Merritt opens the book describing his formative years growing up in Las Vegas as a military brat. He had a difficult relationship with a demanding and dispassionate father. His mother, who he calls his “rock” was his inspiration. She taught him from early on that he could be a changemaker. Ultimately, Merritt wants to give insight into, and a better understanding of, what it means to be Black in America, while also attempting to shatter stereotypical biases based on skin color. Overall, he wants to answer these questions: Is it truly important for people to see you without preconceptions based on race? Is it equally important to be liked without biased notions of inferiority?

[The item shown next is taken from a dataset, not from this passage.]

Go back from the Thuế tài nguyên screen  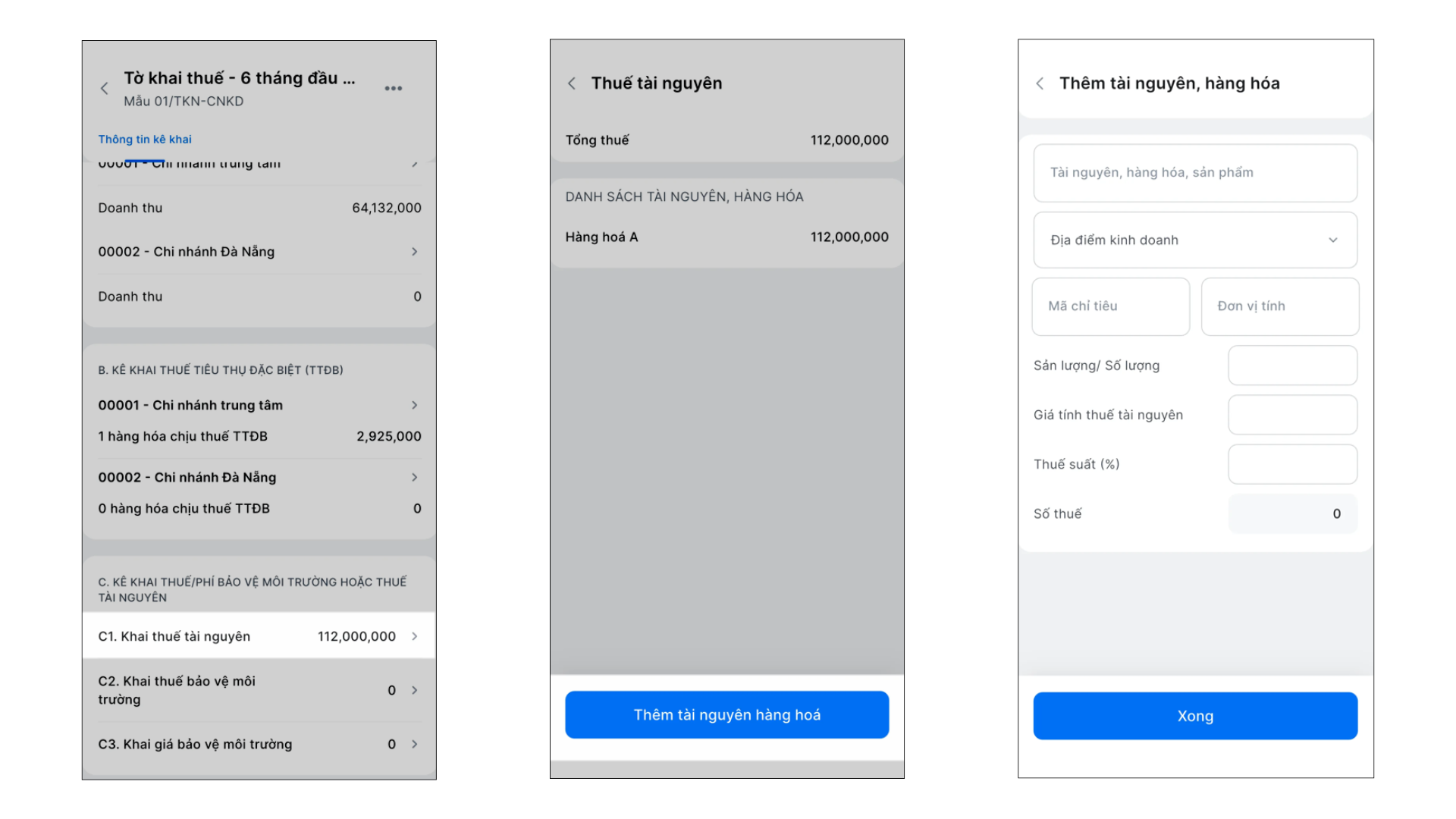pos(572,83)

Part of Merritt’s message is to show how everyday moments can make or break the most important relationships in his life, with the people around him and with himself. To do that he opens our eyes to the micro-aggressions Black men have experienced. For example: not getting into an elevator alone with a Black man, or crossing the street at night if he is approaching, or how simply misinterpreting his presence and actions, can have devastating and lethal ramifications. Merritt uses his experiences to illuminate how and why interactions like these can either positively or negatively affect our relationships and even our lives.

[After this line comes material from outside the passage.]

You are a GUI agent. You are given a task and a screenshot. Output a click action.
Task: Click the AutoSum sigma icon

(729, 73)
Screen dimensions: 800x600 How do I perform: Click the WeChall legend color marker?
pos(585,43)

There are many compelling reasons for Merritt to write this book, especially as a man of color in a country where privileges are often not afforded to us. However, instead of simply taking white people to task he wants to open the channels of communication. Perhaps it’s his double-consciousness of religion and race that helped shape instances of what he calls the “sliding door” concept. It’s the moment when we choose one action over another and it alters the trajectory of our lives. Through his experiences Merritt shows that our reactions have far-reaching consequences. They can not only make a difference, they can alter the trajectory of a situation, a life, or on a broader scale, a society. Using humor Merritt aims to bring more love, and understanding into a world desperately in need of them.

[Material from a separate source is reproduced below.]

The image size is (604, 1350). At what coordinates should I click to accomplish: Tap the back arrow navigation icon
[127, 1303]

Merritt’s tone and tenor and his unique sense of humor, even as he discusses serious and potentially dangerous stereotypes and situations are impressive and inspirational. He hopes these conversations can create a better understanding of who we are collectively as a people and a country. He has started an open and honest dialogue that could ultimately make the world a better place. Merritt’s journey will be relatable to not only Blacks in America, but to anyone who has felt judged, discriminated against, and misunderstood in any way, because of their looks, the color of their skin, their ethnicity, religion, gender, or sexuality. His message is twofold, don’t shrink yourself to fit into someone’s insecurities or expectations, and don’t prejudge, or discriminate because of your own prejudice or insecurities.
Tyler Merritt perfectly illustrates that the difficulties of life should make us better and not bitter. In I Take My Coffee Black, he reminds us that we have more similarities than differences and that they are what make us beautiful, strong, and will ultimately, keep us moving forward as a society.